Small businesses can be caught off-guard by recent changes in workers’ compensation and overtime rules.
“With limited personnel resources, it’s difficult for smaller companies to keep up,” says Jim McElwain, Regional Sales Manager at Paychex. “Unfortunately, ignorance is not an excuse. Companies that don’t comply will be hit with significant fines.”
Smart Business spoke with McElwain about recent law changes and how they could affect smaller businesses.
How have the rules changed in Ohio for workers’ compensation filing and reporting?
For the past 25 years, Ohio companies paid their workers’ compensation insurance in arrears. They put down a deposit with the state, paid their employees for six months, calculated their wages and multiplied it by their workers’ compensation percentage. Then the state sent a bill for what was owed. It was due every July and January and required a simple calculation.
The state has revamped the workers’ compensation payment system. Companies now pay in anticipation of what they expect wages will be, then they true-up every six months. Companies report their workers’ compensation wages for the past six months, and the state uses that to make a projection of what companies will owe for the upcoming six-month period, which is broken into bi-monthly payments. Then the state asks for the company’s actual wages. If actual wages are higher than the six-month projection, the company owes a true-up payment. If wages were less than projected, a refund is issued. That’s made the process more complex, which might open the door to potential penalties until companies can adapt.
What’s changed with the Department of Labor rules regarding overtime?
The Department of Labor (DOL) has revised the overtime rules to now say that any salaried employee making less than $47,000 annually must be paid overtime. That amount had been $23,000.
This is going to put smaller businesses in a tough position. Managers, for instance, who would often start shifts early, pick up work on the weekends, are now entitled to overtime. So employers must decide whether to keep them under 40 hours or pay them overtime.
It also means employers now must track the hours of many of their salaried employees. If the DOL asks a business for its payroll records, they must be produced within three days.

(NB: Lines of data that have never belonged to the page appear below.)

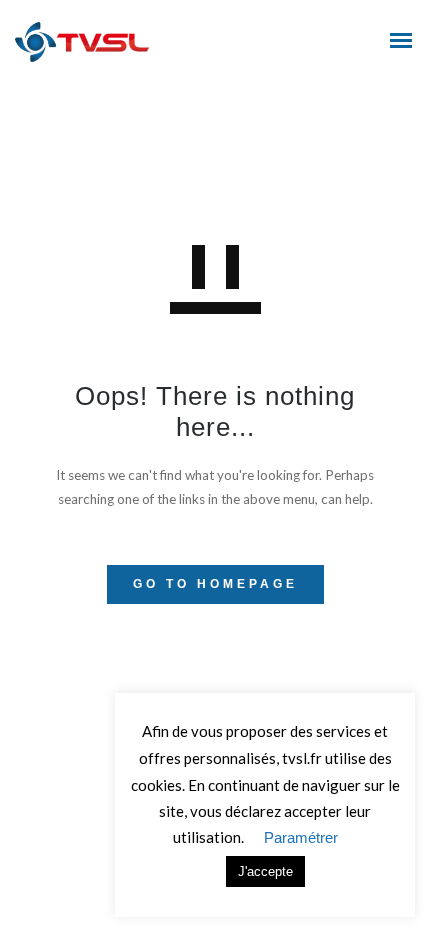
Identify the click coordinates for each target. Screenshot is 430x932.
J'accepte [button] (265, 871)
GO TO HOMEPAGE (215, 584)
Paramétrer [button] (301, 837)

The new rule goes into effect Dec 1, and it’s likely that there are many small businesses that are not aware of the change.
What are smaller businesses getting wrong when it comes to classifying employees?
Many smaller businesses aren’t clear on the overtime rules. They think that if they just classify an employee as exempt or as a contractor then they don’t need to pay overtime. But there are job categories with standards employers must adhere to.
Misclassifying employees can result in major fines. If it receives a complaint, the DOL will search the employer’s records three years back and fine the employer for any unpaid overtime throughout that period. Not only that, but by misclassifying employees as sub contractors, the employer isn’t withholding federal, state and local taxes, as well as social security and Medicare, and they’re not paying into unemployment and workers compensation. If that’s discovered it can mean hundreds of thousands of dollars in fines.
What should be understood about Affordable Care Act reporting for FTEs?
Employers are struggling to understand what full-time equivalent (FTE) means. To stay under the 50-employee threshold, which exempts them from having to provide employees with affordable health insurance, some employers are considering moving people from full- to part-time while maintaining the same staff levels. Under the Affordable Care Act, the employee count is determined by a complex calculation. Based on total hours, employers that have the equivalent of 50 people working full time must provide health insurance.
Laws change regularly. Employers that aren’t aware of these changes could end up with significant fines. If you’re struggling to keep up, ask for help. There are service providers that keep an eye on legislative changes for you.